5 Tips to Encourage a Growth Mindset

  1. Teach your child about the brain and how it works- A fun way to do this is by teaching children that their brain is like a muscle that is strengthened through hard work and persistence. Neurons form new and stronger connections when we practice and learn new things. For a fun video to teach this from the Khan Academy, click here
  2. Teach kids about the differences between a growth and fixed mindset- Here's a video that may help: Growth vs. Fixed Mindset
  3. Praise effort over outcome- We tend to praise children for their accomplishments, rather than the process. When we say, "You're so smart," or "You got the highest score," we are inadvertently reinforcing a fixed mindset.
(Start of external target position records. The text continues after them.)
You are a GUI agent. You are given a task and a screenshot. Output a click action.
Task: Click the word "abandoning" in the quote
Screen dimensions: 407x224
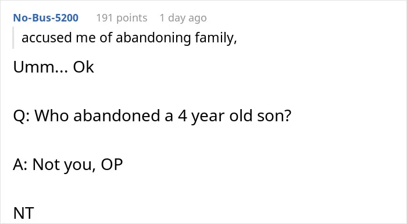point(153,38)
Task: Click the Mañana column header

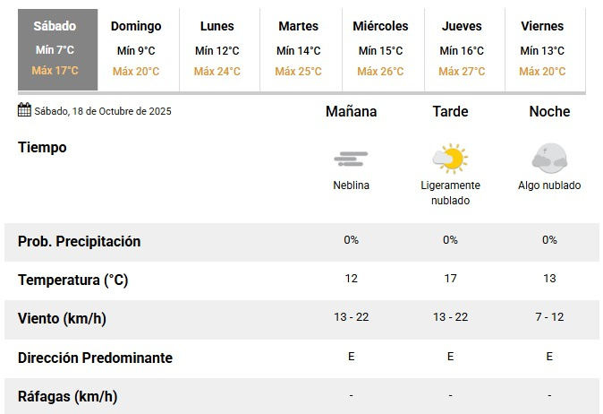Action: [x=351, y=112]
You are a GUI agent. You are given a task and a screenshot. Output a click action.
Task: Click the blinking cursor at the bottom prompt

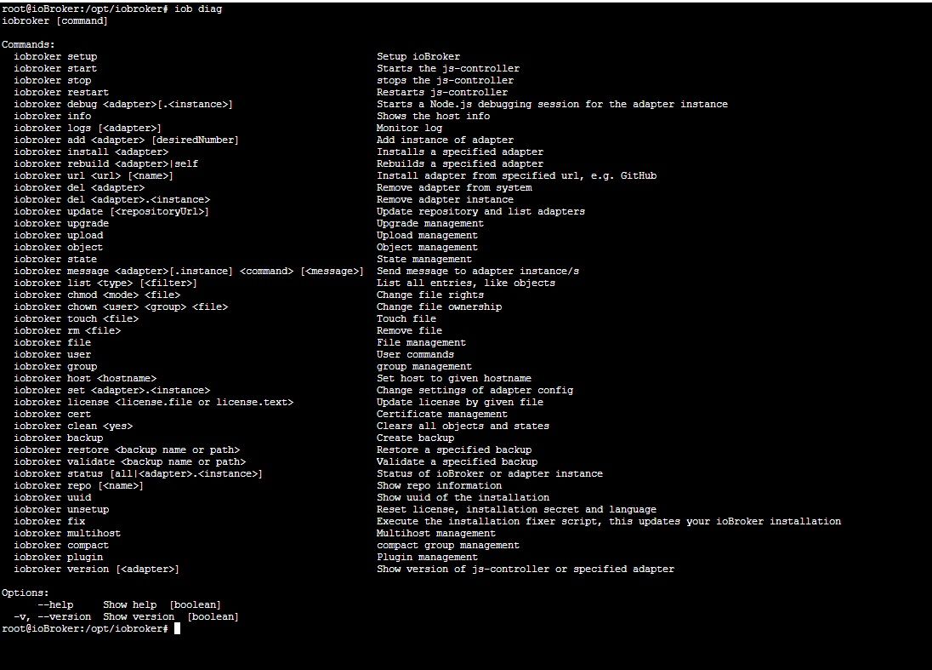[x=177, y=628]
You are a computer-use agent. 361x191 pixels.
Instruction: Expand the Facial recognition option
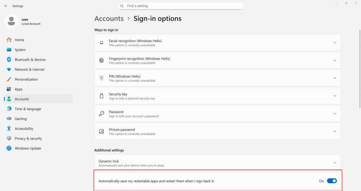tap(335, 43)

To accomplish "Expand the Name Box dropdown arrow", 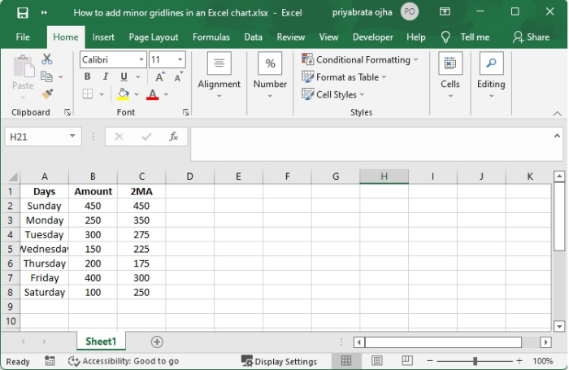I will (x=72, y=137).
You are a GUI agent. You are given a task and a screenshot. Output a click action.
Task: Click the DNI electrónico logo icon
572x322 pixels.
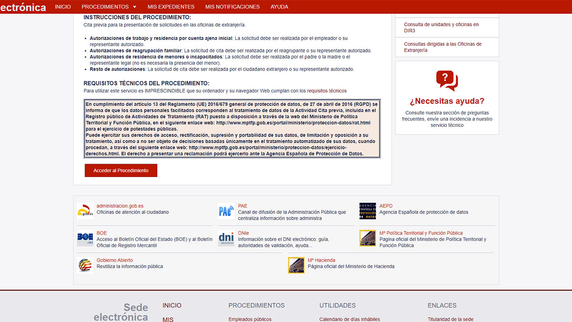[226, 238]
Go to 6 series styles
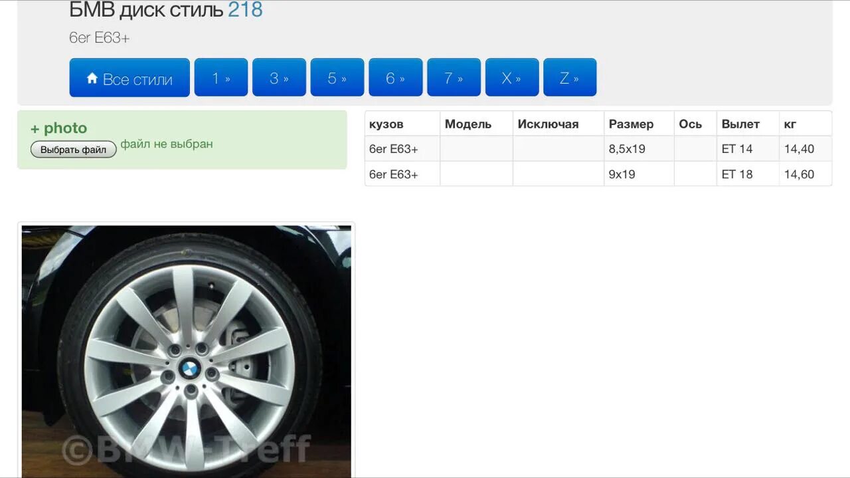 (396, 78)
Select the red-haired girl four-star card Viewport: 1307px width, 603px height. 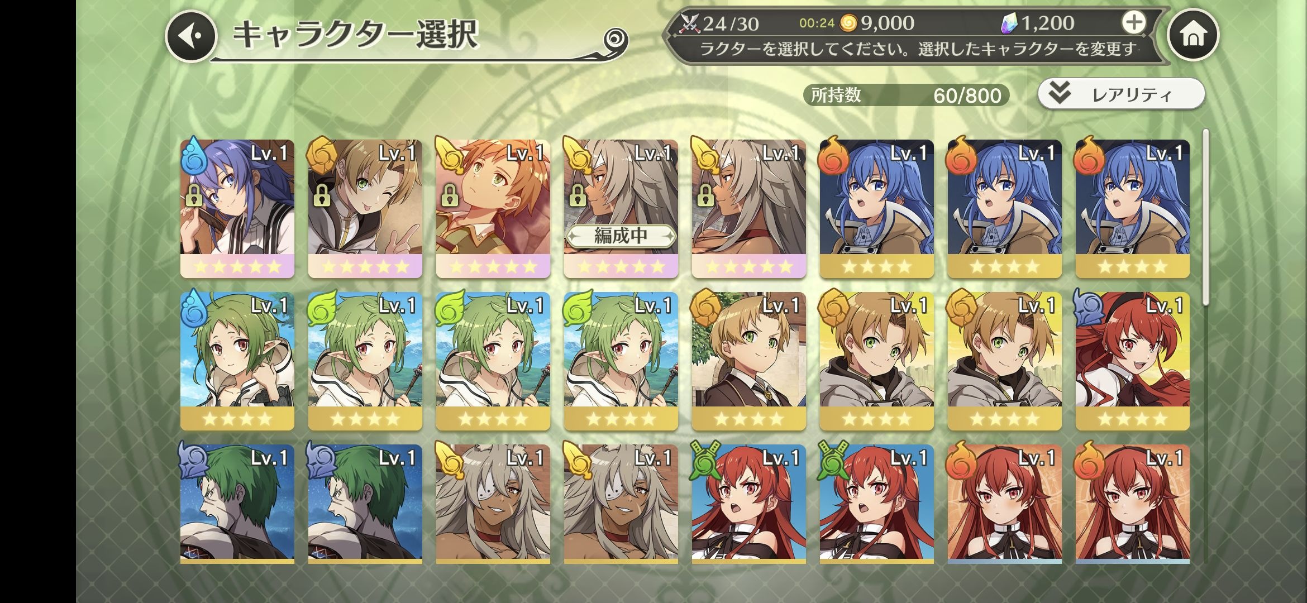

If we praise the process, we change this and encourage a sense of self-efficacy and a growth mindset. So, try swapping out that praise with, "You worked so hard," or "I'm really proud of how you tried different solutions until you figured it out."
  4. Normalize mistakes- Teach your children that mistakes are part of the learning process. You can say things like, "Mistakes mean you're trying," or, "Mistakes mean we have to keep testing new ideas."
  5. Teach the power of "yet"- Adding these three simple letters to the end of our sentences can make a huge difference in our outlook. See more below.

The Power of Yet

Another way to encourage children to have a growth mindset is by teaching them about the power of "yet." A simple way to do this is to reframe defeatist statements by adding "yet" at the end, as "yet" implies it will happen in a matter of time. For instance, if your child says, "I can't do it," try reframing this to, "I can't do it--yet." If your child says, "This doesn't make sense," you could respond, "This doesn't make sense-yet." A simple three letter word, can change our outlook and reframe our mind.

Books that Teach Kids About Growth Mindsets

Virtual Classroom: Growth Mindset

Use this link to access the Growth Mindset Virtual Classroom.

Growth Mindset Dinner Table Conversations

  1. What did you do today that made you think hard?
  2. What happened today that made you keep going?
  3. What mistake did you make that taught you something?
  4. Is there anything you are struggling with? What strategies can you use to help you keep going?
  5. What would you like to become better at?
  6. When do you feel smart? When you’re doing something flawlessly or when you’re learning something new?
  7. What does it mean to GROW?
  8. What do you think MINDSET means?
  9. What does it mean to have a FIXED mindset?
  10. What will you do to challenge yourself today?